:: RECORDS

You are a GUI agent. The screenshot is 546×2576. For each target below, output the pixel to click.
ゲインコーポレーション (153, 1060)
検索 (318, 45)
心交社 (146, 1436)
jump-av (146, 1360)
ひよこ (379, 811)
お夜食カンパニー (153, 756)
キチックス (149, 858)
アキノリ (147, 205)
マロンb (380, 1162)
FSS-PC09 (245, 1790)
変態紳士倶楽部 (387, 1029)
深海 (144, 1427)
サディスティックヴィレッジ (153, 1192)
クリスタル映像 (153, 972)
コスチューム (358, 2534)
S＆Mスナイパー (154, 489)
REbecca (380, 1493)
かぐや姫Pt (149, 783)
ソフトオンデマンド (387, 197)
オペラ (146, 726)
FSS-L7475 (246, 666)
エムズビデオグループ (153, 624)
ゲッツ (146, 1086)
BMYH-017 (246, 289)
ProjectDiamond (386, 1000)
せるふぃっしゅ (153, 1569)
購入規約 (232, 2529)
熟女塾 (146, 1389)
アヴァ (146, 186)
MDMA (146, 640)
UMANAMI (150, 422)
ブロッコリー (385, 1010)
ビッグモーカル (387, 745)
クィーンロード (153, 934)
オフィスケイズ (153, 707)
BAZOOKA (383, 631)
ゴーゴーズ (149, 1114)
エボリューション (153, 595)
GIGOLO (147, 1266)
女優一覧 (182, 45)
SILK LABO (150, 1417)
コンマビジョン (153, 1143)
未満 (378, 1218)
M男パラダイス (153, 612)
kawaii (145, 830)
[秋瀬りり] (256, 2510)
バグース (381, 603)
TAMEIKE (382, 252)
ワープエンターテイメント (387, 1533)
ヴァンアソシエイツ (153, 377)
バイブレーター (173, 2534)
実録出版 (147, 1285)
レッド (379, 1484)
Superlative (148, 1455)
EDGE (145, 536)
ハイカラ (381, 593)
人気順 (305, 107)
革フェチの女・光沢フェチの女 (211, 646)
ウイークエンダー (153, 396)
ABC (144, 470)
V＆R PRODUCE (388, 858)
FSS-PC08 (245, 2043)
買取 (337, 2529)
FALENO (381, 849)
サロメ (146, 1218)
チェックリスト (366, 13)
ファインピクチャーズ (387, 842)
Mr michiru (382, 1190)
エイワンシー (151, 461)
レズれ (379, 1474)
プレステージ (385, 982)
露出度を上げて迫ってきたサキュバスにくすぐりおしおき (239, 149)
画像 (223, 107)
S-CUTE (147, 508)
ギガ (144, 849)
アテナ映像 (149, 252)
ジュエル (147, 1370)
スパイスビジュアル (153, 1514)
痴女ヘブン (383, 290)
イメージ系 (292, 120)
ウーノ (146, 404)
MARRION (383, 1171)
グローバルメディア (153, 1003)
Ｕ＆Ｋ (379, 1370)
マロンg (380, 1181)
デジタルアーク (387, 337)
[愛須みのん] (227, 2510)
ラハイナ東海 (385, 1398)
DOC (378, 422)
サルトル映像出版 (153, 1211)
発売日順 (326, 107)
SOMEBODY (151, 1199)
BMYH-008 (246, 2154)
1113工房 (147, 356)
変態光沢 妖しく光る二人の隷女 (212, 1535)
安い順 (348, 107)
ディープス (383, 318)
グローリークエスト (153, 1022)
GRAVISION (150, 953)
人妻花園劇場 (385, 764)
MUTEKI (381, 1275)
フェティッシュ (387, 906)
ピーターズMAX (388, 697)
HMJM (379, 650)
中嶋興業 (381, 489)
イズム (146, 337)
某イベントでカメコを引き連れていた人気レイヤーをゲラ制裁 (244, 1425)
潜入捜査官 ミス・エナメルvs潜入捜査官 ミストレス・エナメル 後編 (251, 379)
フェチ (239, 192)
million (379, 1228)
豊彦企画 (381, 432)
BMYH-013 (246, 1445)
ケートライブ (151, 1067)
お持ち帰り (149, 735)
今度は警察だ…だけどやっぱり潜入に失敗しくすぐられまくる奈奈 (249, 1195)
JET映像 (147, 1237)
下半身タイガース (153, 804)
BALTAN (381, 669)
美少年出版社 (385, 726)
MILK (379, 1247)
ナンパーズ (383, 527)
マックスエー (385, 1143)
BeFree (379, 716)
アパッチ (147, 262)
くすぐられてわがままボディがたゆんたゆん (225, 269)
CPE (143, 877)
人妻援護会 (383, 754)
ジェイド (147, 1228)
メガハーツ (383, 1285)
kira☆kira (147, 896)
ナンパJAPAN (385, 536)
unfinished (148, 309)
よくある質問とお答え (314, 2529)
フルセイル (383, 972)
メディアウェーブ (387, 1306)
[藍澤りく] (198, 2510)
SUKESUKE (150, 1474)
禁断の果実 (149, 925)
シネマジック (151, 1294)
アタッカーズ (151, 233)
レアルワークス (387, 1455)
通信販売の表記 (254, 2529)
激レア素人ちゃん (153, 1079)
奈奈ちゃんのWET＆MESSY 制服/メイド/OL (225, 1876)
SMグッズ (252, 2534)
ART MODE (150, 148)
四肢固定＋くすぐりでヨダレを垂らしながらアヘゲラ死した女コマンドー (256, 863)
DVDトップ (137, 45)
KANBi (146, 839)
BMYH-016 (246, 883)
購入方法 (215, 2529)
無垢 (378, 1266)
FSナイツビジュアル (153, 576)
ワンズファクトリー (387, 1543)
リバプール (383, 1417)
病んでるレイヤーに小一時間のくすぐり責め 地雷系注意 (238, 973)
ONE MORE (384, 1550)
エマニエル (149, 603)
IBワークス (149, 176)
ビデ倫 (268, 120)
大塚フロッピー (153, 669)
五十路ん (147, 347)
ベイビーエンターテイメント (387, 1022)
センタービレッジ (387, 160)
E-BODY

::::

## [AIM OF THE TASK]
The entries above are to be transcribed in full and without error.

## [EXERCISE SOLUTION]
You are a GUI agent. The screenshot is 546×2576. For each target below, output the pixel to click.
ゲインコーポレーション (153, 1060)
検索 (318, 45)
心交社 (146, 1436)
jump-av (146, 1360)
ひよこ (379, 811)
お夜食カンパニー (153, 756)
キチックス (149, 858)
アキノリ (147, 205)
マロンb (380, 1162)
FSS-PC09 (245, 1790)
変態紳士倶楽部 (387, 1029)
深海 (144, 1427)
サディスティックヴィレッジ (153, 1192)
クリスタル映像 (153, 972)
コスチューム (358, 2534)
S＆Mスナイパー (154, 489)
REbecca (380, 1493)
かぐや姫Pt (149, 783)
ソフトオンデマンド (387, 197)
オペラ (146, 726)
FSS-L7475 (246, 666)
エムズビデオグループ (153, 624)
ゲッツ (146, 1086)
BMYH-017 (246, 289)
ProjectDiamond (386, 1000)
せるふぃっしゅ (153, 1569)
購入規約 (232, 2529)
熟女塾 (146, 1389)
アヴァ (146, 186)
MDMA (146, 640)
UMANAMI (150, 422)
ブロッコリー (385, 1010)
ビッグモーカル (387, 745)
クィーンロード (153, 934)
オフィスケイズ (153, 707)
BAZOOKA (383, 631)
ゴーゴーズ (149, 1114)
エボリューション (153, 595)
GIGOLO (147, 1266)
女優一覧 (182, 45)
SILK LABO (150, 1417)
コンマビジョン (153, 1143)
未満 (378, 1218)
M男パラダイス (153, 612)
kawaii (145, 830)
[秋瀬りり] (256, 2510)
バグース (381, 603)
TAMEIKE (382, 252)
ワープエンターテイメント (387, 1533)
ヴァンアソシエイツ (153, 377)
バイブレーター (173, 2534)
実録出版 (147, 1285)
レッド (379, 1484)
Superlative (148, 1455)
EDGE (145, 536)
ハイカラ (381, 593)
人気順 (305, 107)
革フェチの女・光沢フェチの女 (211, 646)
ウイークエンダー (153, 396)
ABC (144, 470)
V＆R PRODUCE (388, 858)
FSS-PC08 (245, 2043)
買取 (337, 2529)
FALENO (381, 849)
サロメ (146, 1218)
チェックリスト (366, 13)
ファインピクチャーズ (387, 842)
Mr michiru (382, 1190)
エイワンシー (151, 461)
レズれ (379, 1474)
プレステージ (385, 982)
露出度を上げて迫ってきたサキュバスにくすぐりおしおき (239, 149)
画像 (223, 107)
S-CUTE (147, 508)
ギガ (144, 849)
アテナ映像 (149, 252)
ジュエル (147, 1370)
スパイスビジュアル (153, 1514)
痴女ヘブン (383, 290)
イメージ系 (292, 120)
ウーノ (146, 404)
MARRION (383, 1171)
グローバルメディア (153, 1003)
Ｕ＆Ｋ (379, 1370)
マロンg (380, 1181)
デジタルアーク (387, 337)
[愛須みのん] (227, 2510)
ラハイナ東海 (385, 1398)
DOC (378, 422)
サルトル映像出版 (153, 1211)
発売日順 (326, 107)
SOMEBODY (151, 1199)
BMYH-008 (246, 2154)
1113工房 (147, 356)
変態光沢 妖しく光る二人の隷女 (212, 1535)
安い順 (348, 107)
ディープス (383, 318)
グローリークエスト (153, 1022)
GRAVISION (150, 953)
人妻花園劇場 (385, 764)
MUTEKI (381, 1275)
フェティッシュ (387, 906)
ピーターズMAX (388, 697)
HMJM (379, 650)
中嶋興業 (381, 489)
イズム (146, 337)
某イベントでカメコを引き連れていた人気レイヤーをゲラ制裁 (244, 1425)
潜入捜査官 ミス・エナメルvs潜入捜査官 ミストレス・エナメル 後編 (251, 379)
フェチ (239, 192)
million (379, 1228)
豊彦企画 (381, 432)
BMYH-013 (246, 1445)
ケートライブ (151, 1067)
お持ち帰り (149, 735)
今度は警察だ…だけどやっぱり潜入に失敗しくすぐられまくる奈奈 (249, 1195)
JET映像 (147, 1237)
下半身タイガース (153, 804)
BALTAN (381, 669)
美少年出版社 (385, 726)
MILK (379, 1247)
ナンパーズ (383, 527)
マックスエー (385, 1143)
BeFree (379, 716)
アパッチ (147, 262)
くすぐられてわがままボディがたゆんたゆん (225, 269)
CPE (143, 877)
人妻援護会 (383, 754)
ジェイド (147, 1228)
メガハーツ (383, 1285)
kira☆kira (147, 896)
ナンパJAPAN (385, 536)
unfinished (148, 309)
よくある質問とお答え (314, 2529)
フルセイル (383, 972)
メディアウェーブ (387, 1306)
[藍澤りく] (198, 2510)
SUKESUKE (150, 1474)
禁断の果実 (149, 925)
シネマジック (151, 1294)
アタッカーズ (151, 233)
レアルワークス (387, 1455)
通信販売の表記 (254, 2529)
激レア素人ちゃん (153, 1079)
奈奈ちゃんのWET＆MESSY 制服/メイド/OL (225, 1876)
SMグッズ (252, 2534)
ART MODE (150, 148)
四肢固定＋くすぐりでヨダレを垂らしながらアヘゲラ死した女コマンドー (256, 863)
DVDトップ (137, 45)
KANBi (146, 839)
BMYH-016 (246, 883)
購入方法 (215, 2529)
無垢 (378, 1266)
FSナイツビジュアル (153, 576)
ワンズファクトリー (387, 1543)
リバプール (383, 1417)
病んでるレイヤーに小一時間のくすぐり責め 地雷系注意 (238, 973)
ONE MORE (384, 1550)
エマニエル (149, 603)
IBワークス (149, 176)
ビデ倫 (268, 120)
大塚フロッピー (153, 669)
五十路ん (147, 347)
ベイビーエンターテイメント (387, 1022)
センタービレッジ (387, 160)
E-BODY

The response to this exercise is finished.